Article By Nicole Radzievich Mertz, originally posted at lehighvalley.org
Dr. Salvatore Salamone, founder of Saladax Biomedical in Bethlehem, Pa., was recently honored for his work in the field of life sciences at a ceremony in Rome, Italy.
The C.E. Pippenger Award was presented by the International Association of Therapeutic Drug Monitoring and Clinical Toxicology (IATDMCT). The award recognizes Dr. Salamone’s outstanding work in Chemotherapy Drug Monitoring.
Chemotherapy treatments can cause severe toxicities when too much drug is administered, but it can be ineffective if too little is given.
Therapeutic Drug Monitoring (TDM) allows patients to receive the proper dose of chemotherapy to achieve maximum results with minimum toxic side effects, he said.
During his acceptance speech in Rome, Dr. Salamone said he and other investigators have published studies over the last 17 years that demonstrate TDM of oncology drugs would have “significant clinical benefit in lowering toxicity while, in many cases, improving efficacy.”
Dr. Salamone suggests that oncologists have been slow to adopt the use of drug level monitoring with cancer patients, but he promises to continue educating them to make TDM the standard of care in oncology. Salamone said he began his work in TDM of anticancer drugs after witnessing many severe adverse reactions caused by toxicity during chemotherapy treatment.
“Receiving this award is an honor, but this is clearly not the end of my work, he said. “It is merely the beginning. This award encourages me to continue my work in oncology TDM, and expand my research to other disease processes.
Dr.

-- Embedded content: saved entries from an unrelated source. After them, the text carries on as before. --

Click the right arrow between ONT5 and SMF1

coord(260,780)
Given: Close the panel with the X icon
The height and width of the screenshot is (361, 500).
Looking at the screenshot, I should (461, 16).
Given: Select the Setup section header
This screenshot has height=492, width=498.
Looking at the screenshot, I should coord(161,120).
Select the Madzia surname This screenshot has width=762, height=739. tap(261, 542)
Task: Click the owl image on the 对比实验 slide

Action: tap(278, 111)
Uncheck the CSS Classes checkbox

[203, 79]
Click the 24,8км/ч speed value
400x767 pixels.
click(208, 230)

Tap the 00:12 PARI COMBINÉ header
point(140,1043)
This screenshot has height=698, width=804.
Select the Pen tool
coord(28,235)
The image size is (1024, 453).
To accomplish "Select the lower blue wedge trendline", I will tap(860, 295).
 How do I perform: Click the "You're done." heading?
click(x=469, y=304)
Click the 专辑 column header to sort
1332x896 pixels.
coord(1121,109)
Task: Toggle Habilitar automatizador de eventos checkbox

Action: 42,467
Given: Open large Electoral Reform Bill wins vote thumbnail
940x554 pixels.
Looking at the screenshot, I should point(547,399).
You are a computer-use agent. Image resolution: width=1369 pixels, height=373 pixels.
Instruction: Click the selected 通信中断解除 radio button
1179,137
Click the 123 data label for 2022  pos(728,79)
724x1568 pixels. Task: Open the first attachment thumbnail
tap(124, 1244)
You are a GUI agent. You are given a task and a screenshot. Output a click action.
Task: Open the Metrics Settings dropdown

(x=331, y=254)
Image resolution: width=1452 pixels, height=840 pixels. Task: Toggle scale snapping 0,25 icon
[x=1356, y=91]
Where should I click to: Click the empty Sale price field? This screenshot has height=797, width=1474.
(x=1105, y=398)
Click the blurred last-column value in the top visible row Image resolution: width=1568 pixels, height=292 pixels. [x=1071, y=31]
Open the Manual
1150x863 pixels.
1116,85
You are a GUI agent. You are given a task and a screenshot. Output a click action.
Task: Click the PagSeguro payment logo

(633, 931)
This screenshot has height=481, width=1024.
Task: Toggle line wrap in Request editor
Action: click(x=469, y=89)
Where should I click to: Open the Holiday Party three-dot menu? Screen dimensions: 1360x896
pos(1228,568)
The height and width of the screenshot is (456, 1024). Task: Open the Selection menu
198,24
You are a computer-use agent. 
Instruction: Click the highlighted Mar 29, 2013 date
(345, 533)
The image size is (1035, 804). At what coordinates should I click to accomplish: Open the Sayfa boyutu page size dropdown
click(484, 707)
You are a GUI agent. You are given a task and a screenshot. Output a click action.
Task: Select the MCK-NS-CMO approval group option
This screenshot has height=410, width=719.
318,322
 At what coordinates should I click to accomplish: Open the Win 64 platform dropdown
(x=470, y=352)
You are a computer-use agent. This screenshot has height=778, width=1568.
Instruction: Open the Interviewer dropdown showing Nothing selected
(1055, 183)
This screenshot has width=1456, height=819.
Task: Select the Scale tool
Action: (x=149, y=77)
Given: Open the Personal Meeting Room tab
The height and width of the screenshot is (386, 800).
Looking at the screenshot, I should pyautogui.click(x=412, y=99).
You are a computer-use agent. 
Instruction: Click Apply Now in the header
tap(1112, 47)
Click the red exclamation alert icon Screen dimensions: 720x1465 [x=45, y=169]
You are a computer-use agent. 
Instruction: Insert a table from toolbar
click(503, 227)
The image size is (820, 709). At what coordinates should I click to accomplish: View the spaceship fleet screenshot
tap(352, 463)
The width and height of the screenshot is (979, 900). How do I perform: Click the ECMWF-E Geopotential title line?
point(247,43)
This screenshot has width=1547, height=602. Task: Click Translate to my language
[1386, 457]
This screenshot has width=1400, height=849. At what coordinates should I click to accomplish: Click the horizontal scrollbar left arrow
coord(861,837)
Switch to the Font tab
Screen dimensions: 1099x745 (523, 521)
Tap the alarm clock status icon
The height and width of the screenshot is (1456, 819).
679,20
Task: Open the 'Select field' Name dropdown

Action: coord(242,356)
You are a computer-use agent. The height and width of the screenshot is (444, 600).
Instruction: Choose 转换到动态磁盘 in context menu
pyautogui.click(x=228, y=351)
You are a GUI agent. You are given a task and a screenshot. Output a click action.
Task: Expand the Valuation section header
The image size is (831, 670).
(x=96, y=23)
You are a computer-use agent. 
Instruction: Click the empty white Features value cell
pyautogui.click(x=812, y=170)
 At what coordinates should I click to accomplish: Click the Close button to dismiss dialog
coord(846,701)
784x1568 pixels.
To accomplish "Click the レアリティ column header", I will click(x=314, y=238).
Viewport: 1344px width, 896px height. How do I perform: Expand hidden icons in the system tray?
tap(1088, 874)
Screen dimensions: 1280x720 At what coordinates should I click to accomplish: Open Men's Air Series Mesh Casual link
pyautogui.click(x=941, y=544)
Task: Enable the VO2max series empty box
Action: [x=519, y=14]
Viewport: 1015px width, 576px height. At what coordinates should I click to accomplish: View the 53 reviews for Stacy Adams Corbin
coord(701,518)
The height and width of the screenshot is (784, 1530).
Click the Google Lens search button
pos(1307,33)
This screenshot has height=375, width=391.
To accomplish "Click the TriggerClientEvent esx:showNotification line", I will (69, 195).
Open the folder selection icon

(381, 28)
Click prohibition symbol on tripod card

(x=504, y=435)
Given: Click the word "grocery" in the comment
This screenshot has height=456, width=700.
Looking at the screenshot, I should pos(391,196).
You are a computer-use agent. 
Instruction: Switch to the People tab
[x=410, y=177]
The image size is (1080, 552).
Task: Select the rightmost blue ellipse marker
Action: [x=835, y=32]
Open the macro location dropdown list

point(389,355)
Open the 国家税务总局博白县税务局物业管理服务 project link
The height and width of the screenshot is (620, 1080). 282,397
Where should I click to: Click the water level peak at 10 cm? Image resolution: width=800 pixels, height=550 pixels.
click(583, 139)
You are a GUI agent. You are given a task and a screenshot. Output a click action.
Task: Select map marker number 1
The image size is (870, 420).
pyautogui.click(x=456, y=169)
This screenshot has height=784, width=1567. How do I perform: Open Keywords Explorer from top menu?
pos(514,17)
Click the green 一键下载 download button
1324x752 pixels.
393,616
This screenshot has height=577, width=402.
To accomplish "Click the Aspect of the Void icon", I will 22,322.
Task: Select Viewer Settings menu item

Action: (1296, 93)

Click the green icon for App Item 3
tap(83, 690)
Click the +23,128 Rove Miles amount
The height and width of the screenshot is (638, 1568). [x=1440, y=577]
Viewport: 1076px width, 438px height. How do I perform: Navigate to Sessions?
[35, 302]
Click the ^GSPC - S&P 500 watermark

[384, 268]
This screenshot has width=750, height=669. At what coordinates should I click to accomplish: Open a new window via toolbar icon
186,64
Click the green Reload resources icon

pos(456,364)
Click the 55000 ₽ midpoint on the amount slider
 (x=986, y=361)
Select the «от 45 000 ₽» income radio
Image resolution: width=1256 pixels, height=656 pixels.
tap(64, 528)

Salamone’s research illustrates the breadth of innovative work currently being undertaken by Lehigh Valley entrepreneurs and companies in the life sciences sector and underscores why the Lehigh Valley Economic Development Corporation (LVEDC) is targeting the life sciences sector for business attraction and growth in the Lehigh Valley.
Dr. Salamone said he draws inspiration from the work of the late Dr. Pippenger, a pioneer in the field of drug therapy. He was a clinical neuropharmacologist, renowned for his work in the treatment of epilepsy. He founded the discipline of Therapeutic Drug Monitoring in the 1970s and was “a forerunner of individualized medicine.”
“Dr. Pippenger was talking about individualized medicine 40 years ago, long before anyone else was talking about it,” Salamone said. “He is a motivating example of how one person can make a difference in the global field of science and medicine.”
Dr. Pippenger had personally recommended Salamone for the award, and it’s the first time that IATDMCT has presented this award to someone in industry and outside of academic research. The award, which is given every two years, was established in 1993.
Dr. Salamone was inducted into the New Jersey’s Inventors Hall of Fame in 2016 and holds more than 40 U.S. patents and over 100 foreign patents, which paved the way for products launched by both Saladax and Roche Diagnostics.
At Roche Diagnostics, Dr. Salamone started as a Senior Scientist, rose through the organization and was eventually promoted to Vice President of Research and Product Development. He came to Bethlehem in 2001 when he was hired as Senior Vice President of Research and Development at OraSure Technologies, a Lehigh Valley-grown business known for its rapid diagnostic testing, including a home COVID test.
Inspired by the success of OraSure, he established Saladax Biomedical with the help of Ben Franklin Technology Partners of Northeastern Pennsylvania, the same organization that helped launch OraSure.
Saladax Biomedical, established in 2004, is private company that develops, manufactures and markets assays that provide rapid therapeutic drug levels for essential and life-saving medicines prescribed by psychiatrists and oncologists. It has created a proprietary technology that has been used in clinical laboratories and point-of-care settings throughout the world since 2007. The company also collaborates with leading pharmaceutical companies to develop tests for clinical trials and companion diagnostics. It employs 22 people.
The company sells its products in Europe, China, and the United States. Saladax recently received FDA approval for a rapid blood test that measures clozapine levels in psychiatric patients. It’s the only commercial test available in the United States for monitoring clozapine levels, according to Saladax. Salamone said three of the top psychiatric hospitals in the United States are now using the test.
Saladax is an anchor tenant at Ben Franklin’s TechVentures on Lehigh University’s Mountaintop campus. Saladax is one of more two dozen life sciences companies that Ben Franklin has invested in or supported in the Lehigh Valley. Ben Franklin TechVentures has established a Life Sciences Technology Network.